I am building a query engine whose underlying database is DocumentDB (aka MongoDB 3.6) and I was wondering what the best way to build indices for it in order to get the best query performance possible. While there will definitely be certain queries that will be more common than others, the fact that users will be building these queries, the goal is to have good (enough) performance across any combination of attributes to query by.

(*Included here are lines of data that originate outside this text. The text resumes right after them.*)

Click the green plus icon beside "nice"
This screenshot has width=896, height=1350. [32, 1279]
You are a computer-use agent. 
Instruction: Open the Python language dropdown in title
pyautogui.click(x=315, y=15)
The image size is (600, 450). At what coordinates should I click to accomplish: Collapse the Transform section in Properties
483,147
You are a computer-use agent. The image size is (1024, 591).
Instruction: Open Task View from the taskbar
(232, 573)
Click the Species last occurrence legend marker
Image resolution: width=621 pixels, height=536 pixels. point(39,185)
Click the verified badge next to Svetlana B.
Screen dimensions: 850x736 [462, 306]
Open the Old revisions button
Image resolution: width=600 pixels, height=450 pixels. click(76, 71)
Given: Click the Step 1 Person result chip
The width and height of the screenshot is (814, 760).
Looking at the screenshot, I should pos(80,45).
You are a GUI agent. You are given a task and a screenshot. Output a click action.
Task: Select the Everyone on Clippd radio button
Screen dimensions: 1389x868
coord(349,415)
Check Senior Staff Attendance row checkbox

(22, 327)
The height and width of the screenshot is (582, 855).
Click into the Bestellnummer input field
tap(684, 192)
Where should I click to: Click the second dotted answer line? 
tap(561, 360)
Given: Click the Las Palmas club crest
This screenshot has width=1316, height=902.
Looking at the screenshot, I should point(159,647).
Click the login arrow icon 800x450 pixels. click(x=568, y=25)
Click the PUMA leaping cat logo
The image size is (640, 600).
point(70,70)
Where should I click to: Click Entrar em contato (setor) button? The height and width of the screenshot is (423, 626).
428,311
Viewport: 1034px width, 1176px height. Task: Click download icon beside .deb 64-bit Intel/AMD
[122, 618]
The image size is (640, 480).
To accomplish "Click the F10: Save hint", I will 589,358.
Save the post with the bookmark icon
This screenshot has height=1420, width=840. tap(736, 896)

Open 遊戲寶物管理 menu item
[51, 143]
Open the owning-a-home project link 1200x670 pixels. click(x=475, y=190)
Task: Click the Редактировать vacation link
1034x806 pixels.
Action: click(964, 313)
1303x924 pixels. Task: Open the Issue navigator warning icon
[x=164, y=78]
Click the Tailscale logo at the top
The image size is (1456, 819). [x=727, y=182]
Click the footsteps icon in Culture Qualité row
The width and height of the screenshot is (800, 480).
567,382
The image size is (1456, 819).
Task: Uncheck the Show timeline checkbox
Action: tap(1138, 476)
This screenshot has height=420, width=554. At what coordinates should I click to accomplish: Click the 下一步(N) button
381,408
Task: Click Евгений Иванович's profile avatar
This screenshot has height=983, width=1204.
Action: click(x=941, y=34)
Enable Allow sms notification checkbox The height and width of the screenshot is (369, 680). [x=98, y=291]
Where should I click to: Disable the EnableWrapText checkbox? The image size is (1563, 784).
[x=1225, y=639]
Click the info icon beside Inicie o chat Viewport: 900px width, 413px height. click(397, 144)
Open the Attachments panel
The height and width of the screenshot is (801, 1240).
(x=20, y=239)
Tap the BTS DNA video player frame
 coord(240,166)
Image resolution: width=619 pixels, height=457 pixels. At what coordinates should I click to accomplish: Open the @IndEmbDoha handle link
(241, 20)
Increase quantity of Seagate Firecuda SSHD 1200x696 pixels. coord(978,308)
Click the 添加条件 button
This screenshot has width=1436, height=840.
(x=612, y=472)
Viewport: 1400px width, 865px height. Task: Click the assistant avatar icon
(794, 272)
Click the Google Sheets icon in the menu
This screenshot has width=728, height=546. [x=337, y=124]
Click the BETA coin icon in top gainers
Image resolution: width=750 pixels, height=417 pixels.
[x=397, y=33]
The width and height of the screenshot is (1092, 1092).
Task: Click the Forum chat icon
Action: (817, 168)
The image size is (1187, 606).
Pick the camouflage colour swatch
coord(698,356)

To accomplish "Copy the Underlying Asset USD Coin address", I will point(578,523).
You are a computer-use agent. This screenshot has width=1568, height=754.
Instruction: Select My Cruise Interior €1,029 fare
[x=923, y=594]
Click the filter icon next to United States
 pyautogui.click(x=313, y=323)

A document in this collection would have a structure similar to this:
{ "ContainerName" : "hello",
"description" : "test",
"timestamp" : 1000000,
"isActive" : true,
(15 more attributes of strings, booleans, numbers),
"events": [
{ "eventId" : "test",
(10 more attributes of strings, booleans, numbers)
},
{ "eventId" : "test2",
(10 more attributes of strings, booleans, numbers)
}],
"resources": [
{ "resourceId" : "test",
(8 more attributes of strings, booleans, numbers)
}]
}
I want to be able to query all combinations of attributes including the embedded ones. For instance, get me the container whose name is hello and has an event with an eventId of the test. If the number of attributes was small enough, maybe I could have done all possible combinations as a compound key but it wouldn't be possible here.
In addition, if I wanted to use regex for string contains on some fields, would MongoDB use indices on the attributes of the filter it can and then manually filter to complete the regex or does using regex eliminate the use of indices completely for the query.